Field coaches use all sorts of St. Vitus Dance to deliver signals to batters and baserunners. But spending your time trying to decipher their sign language - unless they're going with the most basic Little League belt for bunt, leg for steal - is a distracting waste of time. Better to watch the dugout, and the manager. Unless he's a great card player, he will tell you in a general way when something's up. If you wear shades and watch him peripherally, he can tell you a lot without spotting you spotting him. If he's calling pitches for the catcher, that can often be picked up visually and transmitted to hitters verbally or by sign, so they know what pitch is coming. But naturally, if he knows you're picking off his signs, he's gonna change them. So you have to pick his pocket without him feeling your hand. And your signs to your batter have to be equally subtle - the timing has to be right and quick and the reads accurate, else you'll just screw up your hitters. Not all batters want to know what's coming, and some are better off guessing or, better yet, just looking for their pitch to hit.

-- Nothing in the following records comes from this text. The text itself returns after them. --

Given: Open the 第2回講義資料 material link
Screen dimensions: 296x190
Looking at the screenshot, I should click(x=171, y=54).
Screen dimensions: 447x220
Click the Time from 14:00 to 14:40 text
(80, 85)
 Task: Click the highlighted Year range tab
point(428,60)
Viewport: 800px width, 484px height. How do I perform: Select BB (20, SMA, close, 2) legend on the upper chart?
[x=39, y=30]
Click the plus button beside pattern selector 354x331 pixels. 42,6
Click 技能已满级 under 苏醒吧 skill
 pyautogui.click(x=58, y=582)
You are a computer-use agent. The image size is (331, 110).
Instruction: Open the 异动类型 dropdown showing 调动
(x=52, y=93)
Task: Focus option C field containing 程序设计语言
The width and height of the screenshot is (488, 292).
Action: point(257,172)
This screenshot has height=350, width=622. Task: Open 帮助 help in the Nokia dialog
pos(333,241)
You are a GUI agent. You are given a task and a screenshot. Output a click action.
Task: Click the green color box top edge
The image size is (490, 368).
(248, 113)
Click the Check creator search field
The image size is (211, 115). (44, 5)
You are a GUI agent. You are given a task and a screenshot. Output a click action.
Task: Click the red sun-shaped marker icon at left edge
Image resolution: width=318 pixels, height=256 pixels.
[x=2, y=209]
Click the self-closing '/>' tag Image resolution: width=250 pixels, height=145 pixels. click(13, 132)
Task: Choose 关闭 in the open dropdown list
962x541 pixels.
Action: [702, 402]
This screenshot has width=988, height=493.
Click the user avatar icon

In college ball you see some complex and clever signing, and in the bigs it's an art form. College-level players will transmit signs for the coach from the bench, or from a corner of the dugout - verbally, or by pointing a bat in different directions or tossing/not tossing a ball. Taking off their hat. Calling your number or last name. Some teams keep up a barrage of number-calling to get on opponent's nerves, with most of the numbers - or all of them - meaning nothing. The coach might be giving signs but the hitter's getting the real ones from someone on the bench. Where someone is standing or what he's holding can put the same sign on or off. Teams build layers of signing that can be impossible to read without being obvious about it.

But more normally, signs are stolen and extra steps are taken. Just as bench activities can transmit signs, they can also read them. A good observer placed in the middle of a bunch on the bench can get a read and put an opposing system in place, tipping pitches to hitters or pending plays to infielders. Teams do learn to use stolen goods to great advantage, getting an extra step before what happens.

In the end it all gives way to execution - making the pitch, making the play, hitting the ball - and all the signs reduce to a pattern of wishes. Tactic and strategy only hold sway when the players can make the plays. And therein lies the resolute beauty of the game, which can't be stolen, but only returned.